*ABOUT THIS TASK:* State the number of lines in these records holding "Archbishop". Say nothing more.

*RECORD EXCERPTS:*
________
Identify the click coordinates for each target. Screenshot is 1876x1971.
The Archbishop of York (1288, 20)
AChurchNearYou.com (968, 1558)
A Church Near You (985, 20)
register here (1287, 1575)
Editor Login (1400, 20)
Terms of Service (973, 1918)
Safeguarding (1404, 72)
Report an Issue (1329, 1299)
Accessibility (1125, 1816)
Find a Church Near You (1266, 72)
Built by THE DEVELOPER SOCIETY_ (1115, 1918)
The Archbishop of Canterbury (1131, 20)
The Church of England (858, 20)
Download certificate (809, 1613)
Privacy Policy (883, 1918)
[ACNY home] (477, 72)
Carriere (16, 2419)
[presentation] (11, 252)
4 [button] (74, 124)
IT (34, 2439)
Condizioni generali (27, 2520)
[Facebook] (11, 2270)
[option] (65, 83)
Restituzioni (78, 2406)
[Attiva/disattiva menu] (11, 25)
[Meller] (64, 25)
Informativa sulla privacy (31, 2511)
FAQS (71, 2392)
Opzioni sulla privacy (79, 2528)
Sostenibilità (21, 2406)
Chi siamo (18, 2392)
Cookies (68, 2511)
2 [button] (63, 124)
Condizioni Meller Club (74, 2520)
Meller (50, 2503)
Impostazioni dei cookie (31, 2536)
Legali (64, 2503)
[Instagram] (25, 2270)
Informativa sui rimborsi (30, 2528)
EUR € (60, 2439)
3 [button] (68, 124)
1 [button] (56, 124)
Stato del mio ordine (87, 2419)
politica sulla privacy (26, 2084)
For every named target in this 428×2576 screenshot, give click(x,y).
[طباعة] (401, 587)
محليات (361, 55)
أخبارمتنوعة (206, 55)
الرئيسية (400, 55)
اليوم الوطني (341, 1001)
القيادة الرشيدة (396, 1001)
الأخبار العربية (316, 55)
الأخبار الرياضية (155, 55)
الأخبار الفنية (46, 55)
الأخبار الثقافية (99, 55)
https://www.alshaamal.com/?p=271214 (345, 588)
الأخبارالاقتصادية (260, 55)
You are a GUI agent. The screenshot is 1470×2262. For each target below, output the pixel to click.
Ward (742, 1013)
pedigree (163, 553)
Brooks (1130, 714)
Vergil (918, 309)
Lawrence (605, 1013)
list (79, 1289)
________
*SOLUTION TO THIS EXERCISE:* 2